Charitable trusts have been given an extra six months to comply with the government’s digital tax requirements, HM Revenue and Customs has announced.
The government’s Making Tax Digital (MTD) scheme for VAT returns is currently being piloted and will be mandatory for most organisations with a turnover of more than £85,000 from April next year.
However, HMRC announced yesterday a new implementation schedule which means that trusts and other unincorporated not-for-profit organisations will have their mandatory compliance date deferred to 1 October 2019.
These deferred organisations, including other organisations with “complex arrangements”, will be able to sign up to a pilot MTD scheme in spring 2019.
Charitable companies, however, will still have to comply by April 2019.
Data provided by David Kane, a freelance data consultant for charities, suggests that just under 21,000 of roughly 38,000 VAT-registered charities in England and Wales are incorporated. Umbrella bodies called for the exemption to be extended to all charities.
‘Vast majority of charities not ready’
Charity support groups called on HMRC to allow charitable companies to comply later as well.
Caron Bradshaw, chief executive of Charity Finance Group, said: “We welcome HMRC's decision to postpone Making Tax Digital for trusts and non-profits that are not set up as a company.
“However, it has become increasingly clear that the vast majority of charities are not ready for the coming changes, so we would want them to go further, and defer Making Tax Digital for all charities until October 2019.
“This would help ensure all parts of the sector are fully prepared and ready to satisfy the requirements.”
John Hemming, chair of the Charity Tax Group, said: "We do not see the logic in not also including charitable companies in this deferral as it is illogical to suggest that their tax arrangements are any less complicated than a charitable trust.
"Both have to deal with partial exemption and business/non-business VAT considerations which make charities among the most complex VAT structures.
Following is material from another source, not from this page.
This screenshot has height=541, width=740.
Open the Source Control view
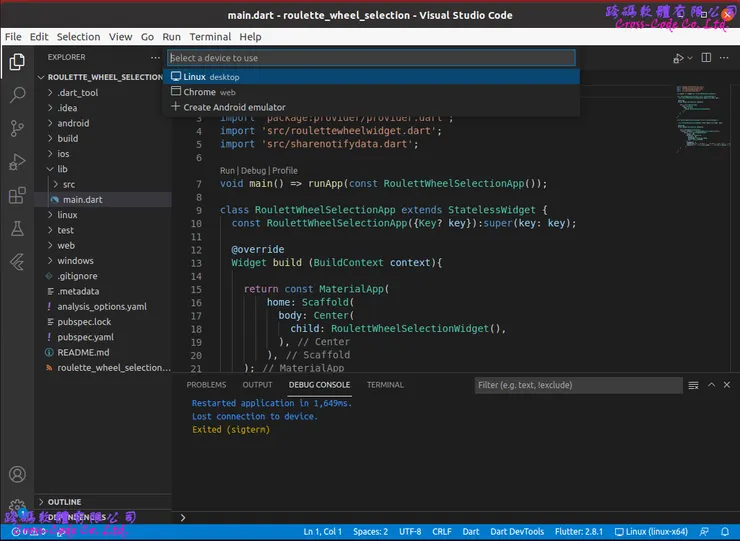pos(17,128)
We argue that the mandation date for all charities should be deferred."
No change to soft landing period
HMRC has previously announced a “soft landing period” for the first year of compliance with MTD.
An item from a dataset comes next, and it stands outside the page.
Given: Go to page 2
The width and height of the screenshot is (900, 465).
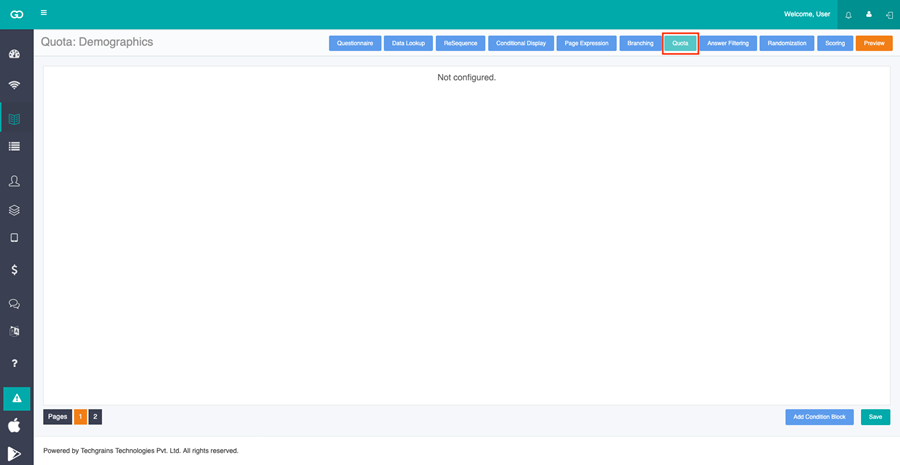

This means organisations will only need to fill in nine boxes of information from April 2019 in a spreadsheet, which is then automatically linked to HMRC using application programming interface (API) bridging software.
However, from 2020, the data in the nine boxes cannot be entered manually and must be digitally linked from elsewhere. This is likely to require more complex software.
An HMRC spokesperson said the soft landing period would still run until April 2020 despite the deferred compliance date for some organisations.
They said: "We recognise that businesses will require time to become familiar with the new requirements of MTD.
"So during the first year of mandation, we will not pursue filing or record keeping penalties where businesses are doing their best to comply with the law."
Hemming urged HMRC to extend the soft landing period for those organisations with an October start date.
He said: “In practice, feedback that we have received to date suggests that compliance with full digital link MTD requirements, by April 2020, is going to be trickier than the soft landing when just an API connection is required.
"For this reason it is very disappointing that HMRC has not agreed to extend the soft landing period by six months for the deferred organisations.
"This will leave them with a shorter amount of time than other organisations to make sure that their software solutions and digital link arrangements work.
"Extending the soft landing period for deferred organisations would be a simple and pragmatic step by HMRC.”